Musings
an Online Journal of Sorts

By Alyce Wilson


Jan. 3, 2003: Christmas, Gone with the Wind


The day before Christmas, I went on a last minute shopping spree with my brother and his wife. They were back from Vermont, after having lived there for a year and a half. Nothing in Pennsylvania was good enough anymore.

"In Vermont," my brother said, "they stop for you when you walk in the pedestrian crossways. In Vermont, they don't have any billboards. Does this town have any used book stores, any coffee shops?"

I took him to a little country coffee shop I'd found in the rural area where we'd grown up. The coffee shop also sold remaindered furniture. My brother and his wife had a good time, examining the furniture for flaws, talking about what they wanted to get for their new house, in Vermont.

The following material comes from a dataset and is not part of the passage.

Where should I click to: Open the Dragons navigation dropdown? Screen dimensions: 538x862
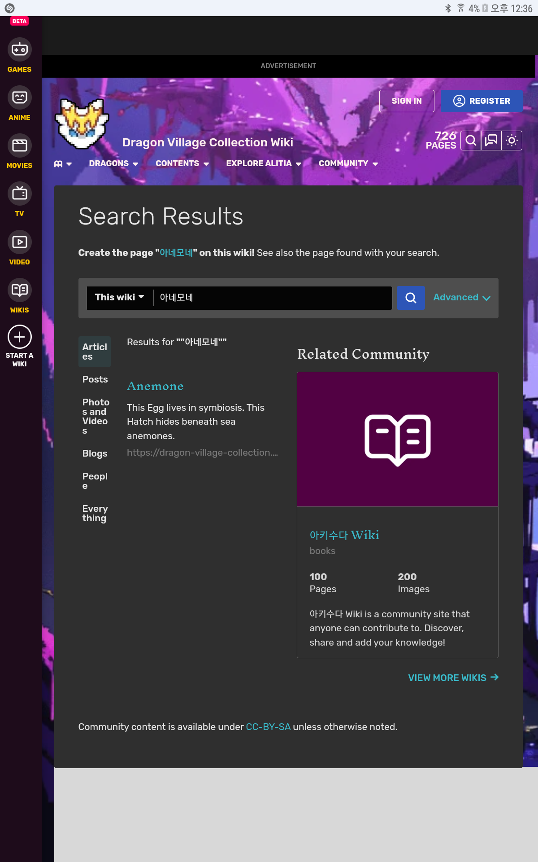click(113, 163)
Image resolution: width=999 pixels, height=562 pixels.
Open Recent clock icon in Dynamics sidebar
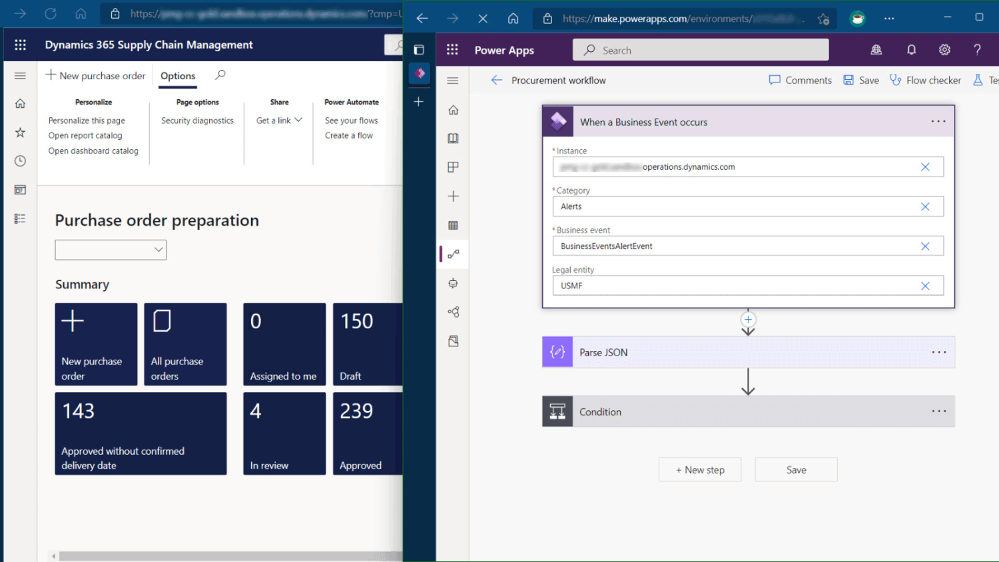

Before coming down, my brother had directed me to a picture of the house on the Internet. "It looks better if you squint," he'd told me. He was right.

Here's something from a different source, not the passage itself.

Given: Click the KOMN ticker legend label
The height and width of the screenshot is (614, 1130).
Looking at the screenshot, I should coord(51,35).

We didn't find a used bookstore, but we found a discount basement and took a look around. It was amazing most of these books had ever been published.

One of these bargain basement books was a sequel written by Margaret Mitchell, of Gone with the Wind fame.

"I've been wanting to read The Wind Done Gone," I told my brother and his wife. "But I figured I shouldn't do it until I read Gone with the Wind, and I can't make myself do it."

"It's not bad," my brother said. "Or at least, that's what I'm told." None of us had read it.

Later that night, hanging out at my dad's apartment, my sister found a 3D jigsaw puzzle someone (perhaps me?) had given him a couple Christmases ago. It was Tara from Gone with the Wind.

My brother's wife pulled out the pieces, started putting them together as the rest of us tried to decide how to get out of cookies the following night with some old family friends. They had ambushed us at the Christmas Eve service. This was incredibly bad timing; we'd already made plans to see "The Two Towers." Our plotting was made unnecessary by the friends calling to say they'd come down with the flu.

We gathered around Tara and tried to put it together.

"Where are the slave quarters?" I asked. They didn't seem to be on the box.

"After we're done building Tara, do we torch it?"

The jigsaw pieces were made out of Styrofoam covered with paper. One of the drawbacks of this construction was that you could force pieces to fit in places they really had no business fitting.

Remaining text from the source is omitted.